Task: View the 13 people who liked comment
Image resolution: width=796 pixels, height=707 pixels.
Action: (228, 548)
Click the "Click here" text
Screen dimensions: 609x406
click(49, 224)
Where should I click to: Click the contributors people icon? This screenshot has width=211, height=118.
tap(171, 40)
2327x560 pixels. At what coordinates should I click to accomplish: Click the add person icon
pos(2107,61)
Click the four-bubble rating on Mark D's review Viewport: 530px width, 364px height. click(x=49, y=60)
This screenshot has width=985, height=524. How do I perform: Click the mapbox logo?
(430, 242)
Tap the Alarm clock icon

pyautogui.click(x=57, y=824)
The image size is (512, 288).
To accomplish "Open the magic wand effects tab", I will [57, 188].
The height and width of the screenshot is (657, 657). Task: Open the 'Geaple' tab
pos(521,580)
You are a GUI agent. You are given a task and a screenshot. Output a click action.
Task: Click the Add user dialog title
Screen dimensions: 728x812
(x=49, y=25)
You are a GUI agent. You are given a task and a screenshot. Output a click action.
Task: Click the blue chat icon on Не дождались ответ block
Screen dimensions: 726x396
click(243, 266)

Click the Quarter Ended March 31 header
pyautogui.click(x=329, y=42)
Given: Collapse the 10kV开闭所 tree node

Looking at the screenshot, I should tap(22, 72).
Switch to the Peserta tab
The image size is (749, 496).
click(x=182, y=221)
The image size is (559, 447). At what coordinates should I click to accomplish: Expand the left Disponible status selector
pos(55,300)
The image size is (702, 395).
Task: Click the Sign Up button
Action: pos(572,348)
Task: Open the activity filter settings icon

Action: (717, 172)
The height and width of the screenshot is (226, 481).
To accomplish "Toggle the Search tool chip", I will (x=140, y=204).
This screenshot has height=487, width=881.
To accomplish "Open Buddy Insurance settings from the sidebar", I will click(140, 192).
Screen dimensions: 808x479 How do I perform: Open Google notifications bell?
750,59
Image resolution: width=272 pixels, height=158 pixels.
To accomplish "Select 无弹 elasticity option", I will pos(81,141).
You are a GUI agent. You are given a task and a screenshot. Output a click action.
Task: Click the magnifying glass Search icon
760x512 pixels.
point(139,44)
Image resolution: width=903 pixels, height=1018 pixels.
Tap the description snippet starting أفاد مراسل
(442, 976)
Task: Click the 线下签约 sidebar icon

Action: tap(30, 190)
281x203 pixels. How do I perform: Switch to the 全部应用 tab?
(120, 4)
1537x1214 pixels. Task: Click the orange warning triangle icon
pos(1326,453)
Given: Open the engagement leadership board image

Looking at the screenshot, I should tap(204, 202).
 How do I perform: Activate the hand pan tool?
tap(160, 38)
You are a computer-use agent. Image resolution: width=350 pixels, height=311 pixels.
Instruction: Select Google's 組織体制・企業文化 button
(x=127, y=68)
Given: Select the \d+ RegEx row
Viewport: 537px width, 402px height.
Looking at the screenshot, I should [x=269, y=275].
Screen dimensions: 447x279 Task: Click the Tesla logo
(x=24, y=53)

++++++++

* Your task *
Copy out all lines from the records where the word "will" appears.

* Solution for this task *
To accomplish "Open the magic wand effects tab", I will [57, 188].
To accomplish "Toggle the Search tool chip", I will (x=140, y=204).
To accomplish "Open Buddy Insurance settings from the sidebar", I will click(140, 192).
To accomplish "Select 无弹 elasticity option", I will pos(81,141).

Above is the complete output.